Have you told her about how you feel? Usually girls can express their feelings better then guys.

Yeah, it was. Really sad shit. He was a really good guy, he didn't deserve it. His brother just broke down in the middle of his speech. Made me cry so bad.
On mobile sorry for double posting guys.

Maybe just back off and give it some time? People always come back to the place that they are welcomed. Don't shut her out, but don't pressure her to be around.

with the nature of this board that is unlikely lol, but I'll try to come back here when it's farther along.

I actually use /adv/ a lot more often so you may be more likely to see me there.

/adv/ actually helped me get the courage to ask her out in the first place. I mentioned some of her interests and they suggested hiking, so i proposed that idea, and then it led to us just watching the sunset and talking. So if you see a similar story here or /adv/, you'll know it's me.

I heard of stores of people losing their purpose when the got out & killing themselves. It was something we were told to be on the look out for when we got out during WLC.

It's all he ever wanted to be. A marine through and through. When he was discharged for medical shit it really fucked with him. I kind of understand why he did, but I'll always hate that he did it.

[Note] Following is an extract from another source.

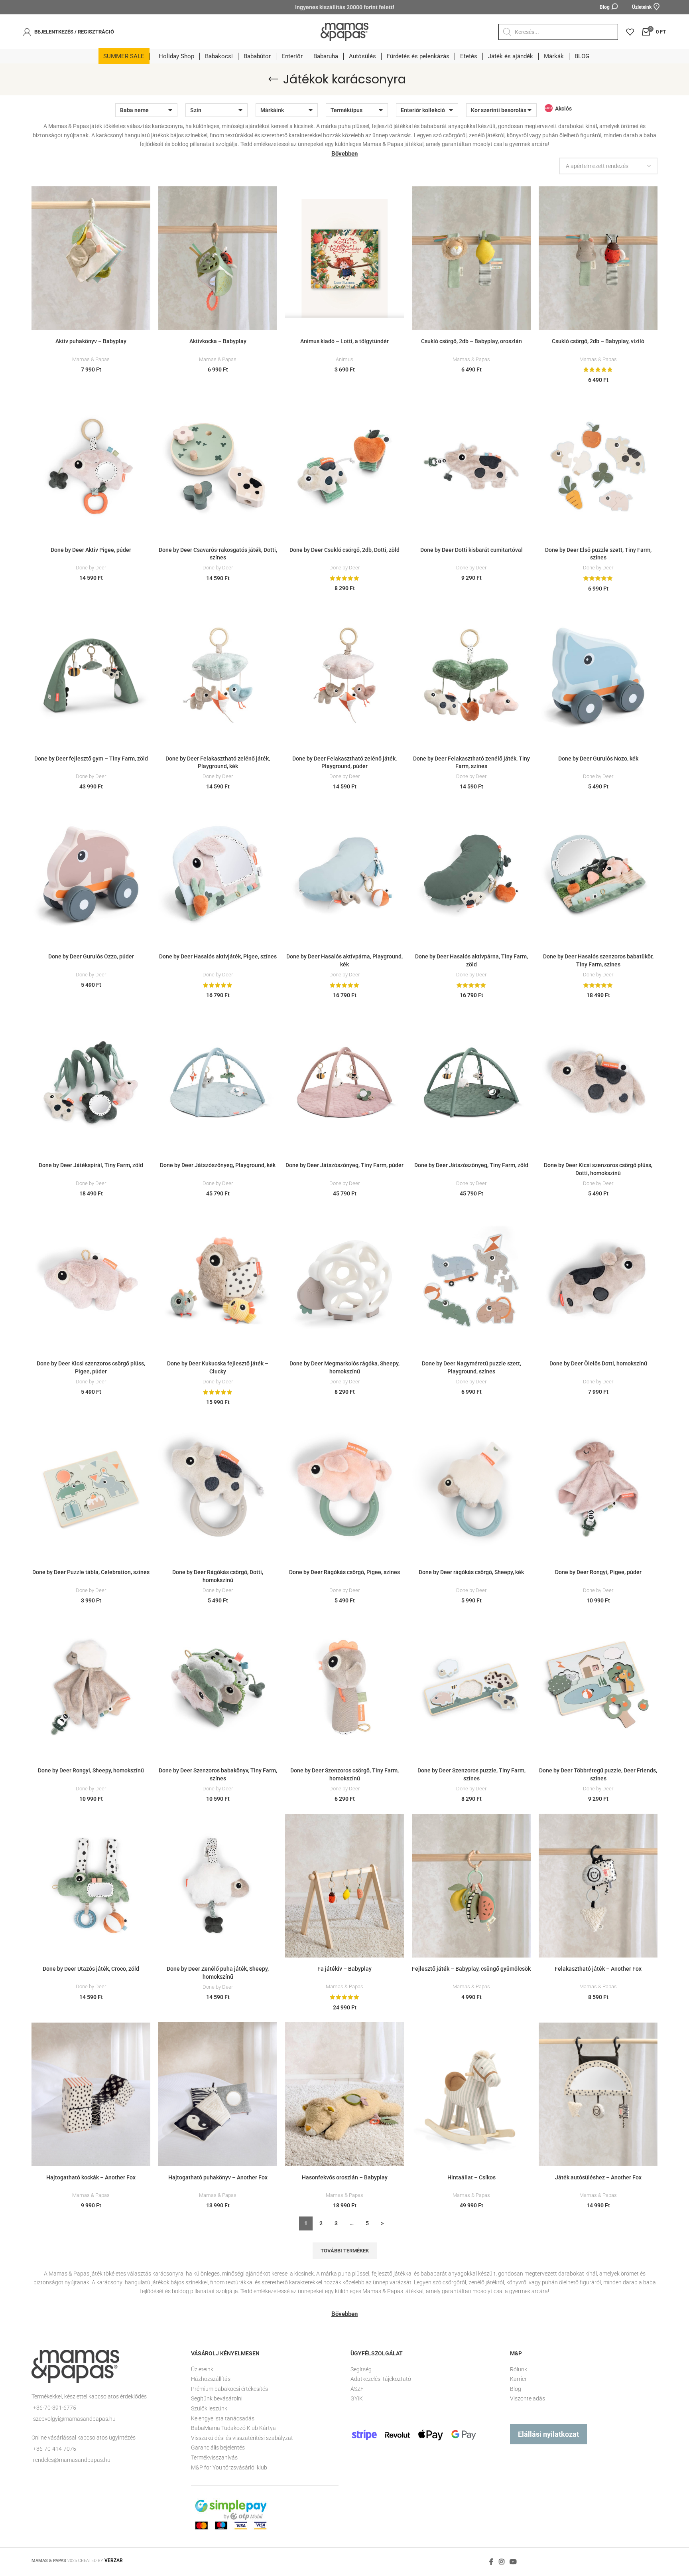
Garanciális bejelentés (218, 2447)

i've lost six friends, acquaintances, and family members to suicide at this point. including one gril that i was sort of in love with.

take the days as they come. ultimately you can't stop it, but you can make their time here more tolerable and that may forestall the inevitable. even if your friend is a dick to you or acts like he doesn't appreciate it, he does more than you'll ever know.

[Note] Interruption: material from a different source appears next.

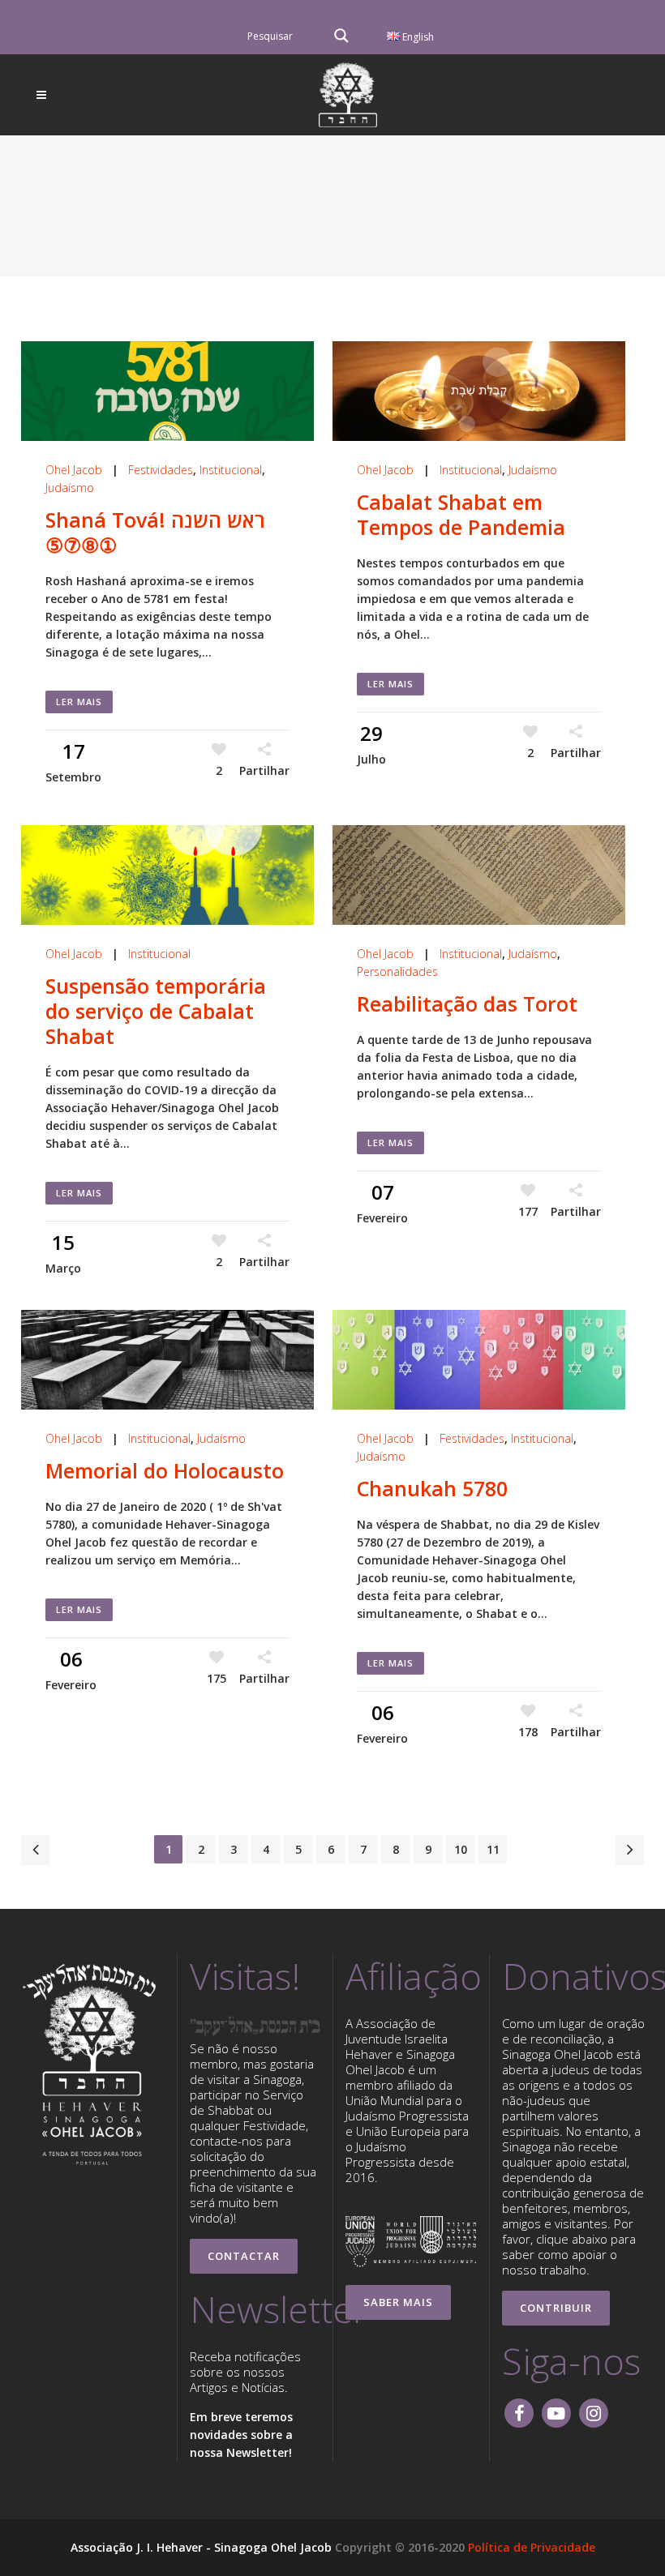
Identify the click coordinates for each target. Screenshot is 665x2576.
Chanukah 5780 (432, 1488)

Still an applicant. But I've been talking to my recruiter since Febuary. Used to be a huge pothead and and druggie in general, he helped fixed me up. I wanted to get sobered up before going to MEPS. I head out soon if all goes well.

Fuck, don't know who else to talk to so you guys are it. Girlfriend and i have been dating for 7 months or so now, and she has an eating disorder that is really fucking with her. Its hard but we both care for each other a lot, and every day is a constant stress of if she's going to freak out or not, and how late I'll have to stay up to comfort her. Don't know what the point of posting is, sorry if I don't reply, just needed it off my chest

Damn dude, so sorry to hear that shit. I think I'd be okay with never trying skydiving in my lifetime.

I'm on /adv/ all the time. I'm sure I'll see it there.

I have personally rekindled friendships with people I hadn't talked with in over a year, it's not too late at, user. Go talk with her.

I just rehomed my cat and moved back in with my family. I have almost no friends left. Its hard to hide from them that i am empty inside. So i smoke weed and pretend to be social, when really I wake up every day dissappointed that i did. Ive been quiet for a week. I dont have anything to say. Sometimes i just stare out the window and wait for the days to end.

Take some screenshots. I'll keep an eye out for you someday user. Very best of luck.

I feel like it's just going to make things worse. I already told her I didn't realize I was putting pressure on her and I would stop.

I guess that's my only option. Everything I do seems to be wrong. But maybe that's somewhat in my head, idk

Pissed because police have been lying on me and are fucking retards.

the point is posting. good just to have some sort of an outlet.

Well good luck user. Are you in the West side of the country? If so, have fun at MCRD-SD. Shits sandy there.kek

I've almost lost friends of 16 years, I'm 23, one had germinoma brain cancer, one has a skiing accident that left him in a coma for 3 weeks, shit ain't easy.. I'm sorry, there is no advice for this shit, just know they would be sitting on the sidelines screaming for you to do what you want in life

Alright, I've been on this board for a year now but first time I've been in a feels thread and felt like posting

can anybody please post that lolita girl story?

He wanted to try skydiving so bad before starting college. It was on his bucket list. I was too scared to skydive and now I'm definitely terrified of it.

If anyone is interested in taking the talking to a further point, I'm down to give out like...something. Maybe steam account? We can jump in game and have a talk or some shit?